普明の鐘の解説。「佐渡が島」という民謡の歌詞がいい。ジンとくるものがある。
数分歩くと大工町に出る。「金銀山坑夫の町」とある。空地が目立つ。
このまま京町に行くと相棒バイクから離れすぎる。いったん戻るか。
廃屋がチラホラ。
イチジクに群がる蜂。ホバリングしている。飛ぶ蜂を撮ったのは初めて。ちょっと嬉しい。
万照寺の門。
アジのひらきも浮世の人も塩をふられて味がでる
面白い。が、確かに、とは言いにくい。自分はどうだ? 塩はたくさんふられたが、味はでたか?
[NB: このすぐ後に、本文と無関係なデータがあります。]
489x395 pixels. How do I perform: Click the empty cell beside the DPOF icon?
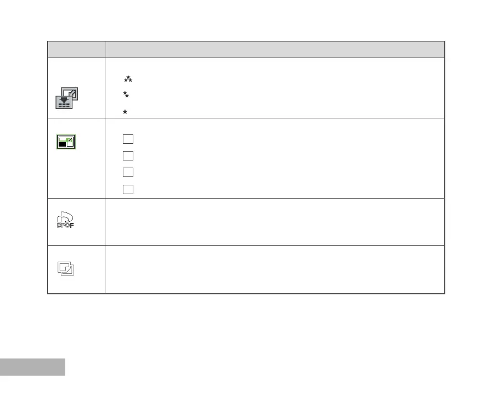pyautogui.click(x=275, y=221)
万照寺脇の相川町史跡歩道マップ。相川町というのは金山遺跡のある町。まだほとんど観ていない。
先を急ごう。
相棒バイクに戻り、乗って回ることにする。徒歩だと時間がかかりすぎる。
相棒で寺町ルートを走る。
中寺町。この案内標識はいい。位置関係がよくわかる。佐渡市の世界遺産推進課が整備したもの。2017年立案の整備計画の一環だ。
坂を登る。独特の風景が広がる。ありそうで、ない風景。
登り切ってグルっと左に旋回し、しばらく山中を走る。
大工町に出る。さっき歩いてきたところ。「金穿り(きんほり)・大工が住んだ町」とある。
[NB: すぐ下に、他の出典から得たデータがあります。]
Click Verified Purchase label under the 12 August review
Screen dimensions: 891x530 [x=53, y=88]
撮影中に出会った方。「中寺町」「大工町」などの標識をデザイン・製作したとのこと。デザイナー&製作技術者。このあたりの昔の様子を聞かせていただいた。
今は空き地が多いけど、昔は家が続いていたんだよ。
うしろの家は誰も住んでないんですよね。
ああ、そうだな。(高齢者が)亡くなって、そのままだ。
ここに住むのはたいへんですよね?
ずっと住んでるから、そうでもないよ。いいところだよ。住めば都っていうだろ。
何? 日本一周? 気をつけてな。旨いものを食べな。
ありがとうございました。お元気で。
空き地が続く。道は狭い。市街地は遠い。生活には不便だ。
景観を守るために古い木造住宅に住む。それは辛い。
子供たちは出ていく。親だけが残る。
世界遺産になれば補助金は増えるだろう。だが制約も増える。いいのか悪いのか?
京町に向かう。
途中の休憩所から道遊の割戸が見える。
相棒とのツーショット。なかなか絵になる。
新五郎町。町を開いた人の名が付いている。付近一帯に人の名が付いた町がたくさんある。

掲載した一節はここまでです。